The collapse of law and order in the East points to another major problem in Ukraine. Oligarchs are taking matters into their own hands because they have no interest in a strong central power from Kiev – they support calls for decentralisation of power and wish to remain privileged businesses in the region for years to come. The interim government is accused of being un-representative, largely ignoring the eastern part of Ukraine. Even though the majority of Ukrainians, even the opposition Party of the Regions, are strongly against federalisation, they also all agree that decentralisation of power is essential in making the political process more transparent and accountable. How this will be achieved in the future is an incredibly complex issue,  with serious ramifications to the potentiality of a lasting democratic regime.

Everything will be decided once the upcoming presidential elections are held on May 25 – as US VP Joe Biden called the vote, “the most important in Ukraine’s history.” While Russia is seemingly working towards the destabilisation and delegitimisation of the election by disrupting the process in the East, it seems that there are other, much deeper problems, internal to Ukraine’s ability to democratise. 

The initial democratic surge had been subsumed by disappointment.It seems that the leading Batkivshchyna party is working the back-channels and behind the scenes in its attempts at crisis prevention and the pursuit of self-interest. I was told that there are two upcoming amendment readings with regard to the enforcement of constitutional reform. The first is scheduled for May 15, while the second only after the result of the election, so that should Tymoshenko lose, a balance of power mechanism would be enforced, reducing the presidential powers and increasing those of the parliament. 

Tymoshenko is falling behind in the polls against Mr. Poroshenko, the successful businessman and ‘chocolate king’. She is disliked by the younger generations especially, and blamed for the perpetuation of corruption in Ukraine during her time in power. Mr. Poroshenko on the other hand, has built his entire campaign on fighting the corruption which has persisted ‘in the last 20 years’ and received a significant bump in support after Vitaly Klitschko dropped out of the race in his support. Nonetheless, an increasing scare is evolving in the Ukrainian society, after it came out that Mr. Poroshenko had the support of Dmitry Firtash, a billionaire involve in large-scale gas deals between Russian and Ukraine, who had recently been arrested in Austria at the request of the United States, and his business partner and former Yanukovich chief of staff – Sergei Levochkin.  Perhaps this is among one of the reasons that the interim government is keeping constitutional reform as a last resort of political manoeuvring.
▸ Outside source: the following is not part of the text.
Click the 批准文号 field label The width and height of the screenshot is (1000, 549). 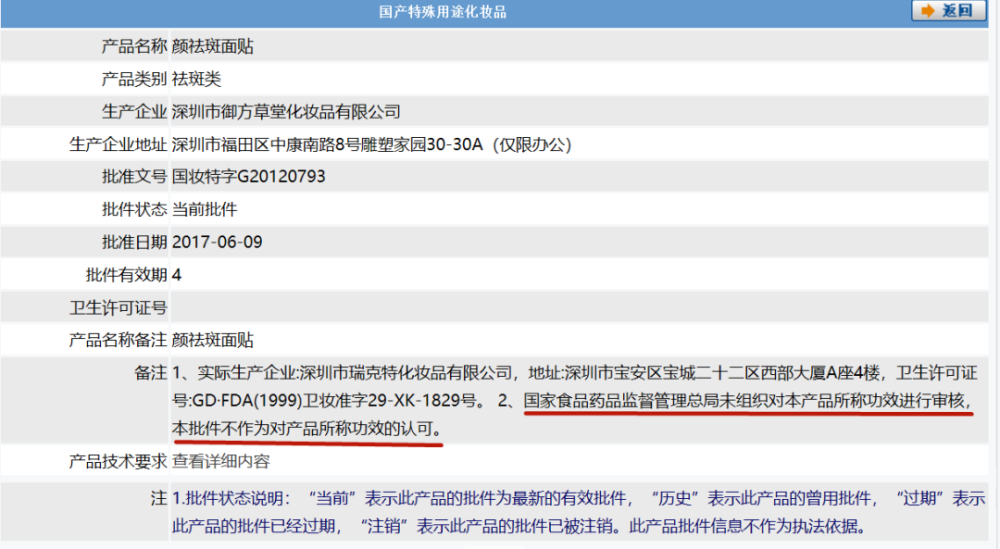[x=134, y=177]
In any case, the Maidan is clearing and the people are exhausted. That goes as well as eastern Ukrainians, who are currently undergoing their own kind of internal revolt – where the Euromaidan looked to the West and the EU for a brighter future, people in Donetsk today, look East. There, a sense of hopelessness is ubiquitous. Yanukovich was their leader, he had promised them prosperity, peace, and, most importantly, a normal life. However, with the perpetuation of corruption, levels of desperation have clearly hit rock-bottom and the people there look to Russia for help.
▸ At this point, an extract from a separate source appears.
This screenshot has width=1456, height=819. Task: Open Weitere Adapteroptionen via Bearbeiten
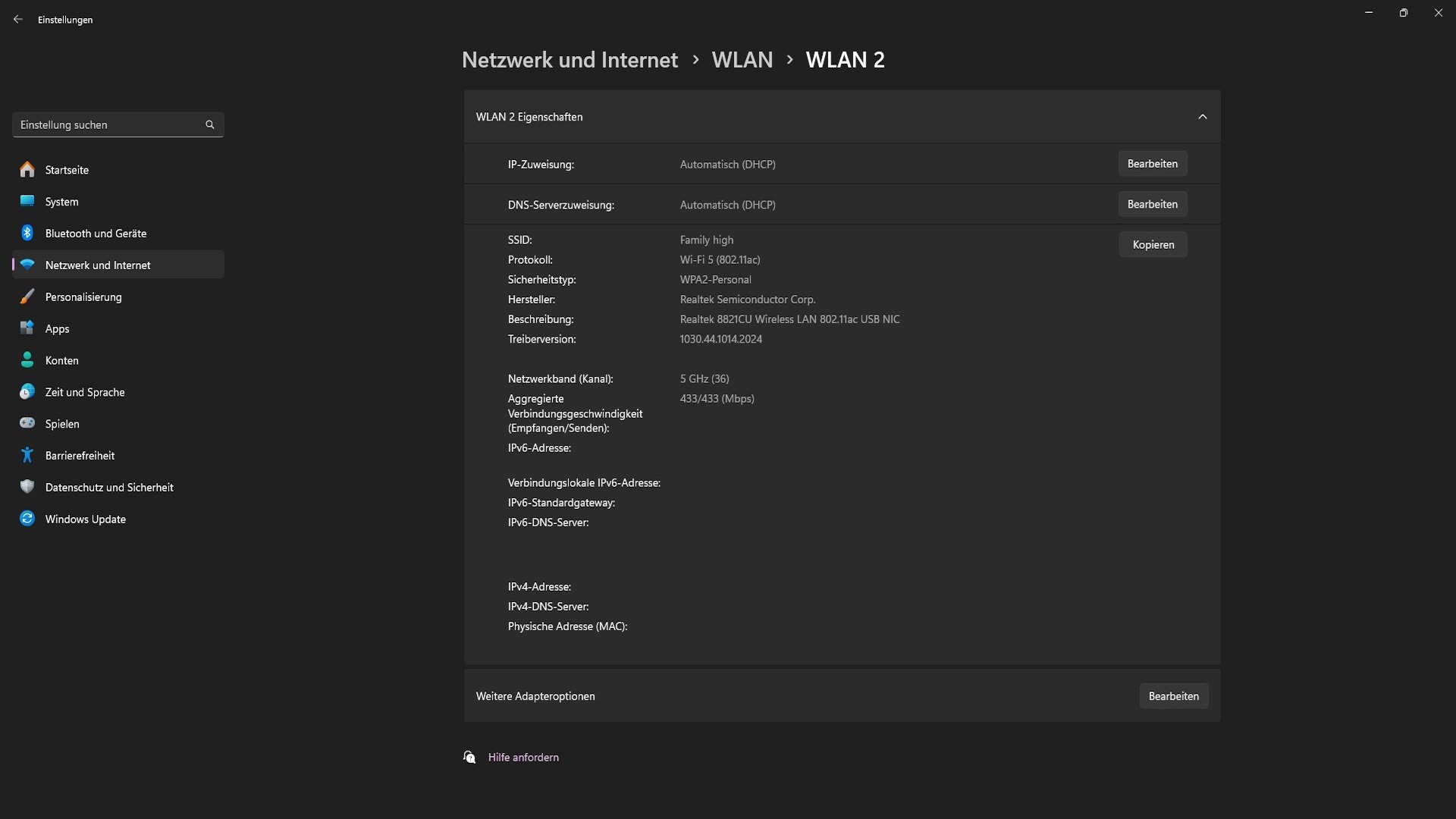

It is Ukraine’s profound institutional and political weakness that risks to derail the essential presidential elections. Russian pressure comes second-hand. Unfortunately, no matter the increase in support from the US, which is unimpressive as is, the state of democracy in Ukraine is not secure. There is always a period between the fall of a given regime and the inauguration of a new one. The Maidan brought down Yanukovich, but did not automatically restore democracy. Nor does the Maidan equate to a strong civil society. Quite to the contrary, civil society seems insignificant and excluded from the political decision-making. This kind of inaction may result in the growth of the far-right sector in the future. The election results and voter turn-out will provide the benchmark for all repressive post-Soviet regime change.